Kenneth Manheimer (klm@nist.gov)
Fri, 27 May 1994 20:43:54 GMT

Guido.van.Rossum@cwi.nl writes:

> > Actually, the fact that it has anonymous lambdas, and now a
> > substantial contingent of map functions, is thrilling. (Isn't that
> > sick?-) Imagine, python functions are real first class objects, in a
> > *scripting* language! Too cool. All that, plus *lexical scoping*,
> > and a simple object system!
>
> Ah, the infamous "first class objects" argument again. Really, I
> don't understand all the fuzz about lambda, and I don't see why its
> introduction made functions any more first class than they already
> were in Python. They are entirely syntactic sugar for local function

I was cooing over the existence of lambdas as well as the fact that
functions are first class objects, not that one caused the other.
Though i guess it would seem that way from that paragraph. (I usually
don't gush over a new computer language, btw. I've done a lot of
shell, nawk, and (emacs and, some, more sophisticated) lisp coding,
and was hopeful about but disappointed by the different prospects of
tcl and perl.
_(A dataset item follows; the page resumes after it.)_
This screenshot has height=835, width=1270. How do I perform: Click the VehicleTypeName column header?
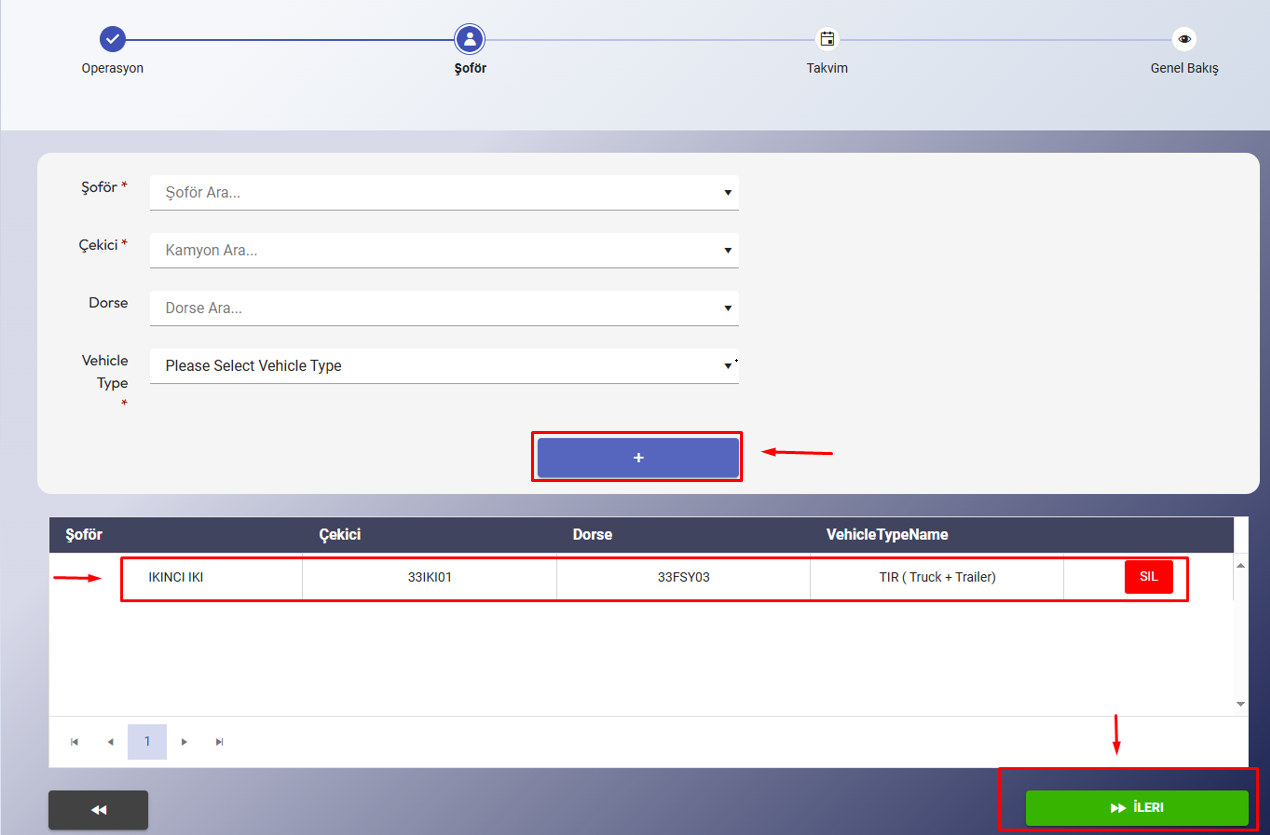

Python looks to be a really surprisingly good fit for
my purposes.)

> Also notice that Python's map, filter and reduce are quite powerless
> compared to the same functions in the average functional programming
> system -- they don't work when applied to infinite sequences since
> they use eager evaluation.

I'd expect to be able to express some things much more concisely and
clearly using mapping than by using loops. In some cases, the
performance loss is not of concern, and is well worth the clarity.

> Steven Majewski might not agree with me, but in Python you are better
> off using "for" loops (the overhead of calling a function for each
> element is quite substantial).

Due to stack pushes and pops? Or is a dictionary established for the
parameters each time a function is invoked? Or is it something else?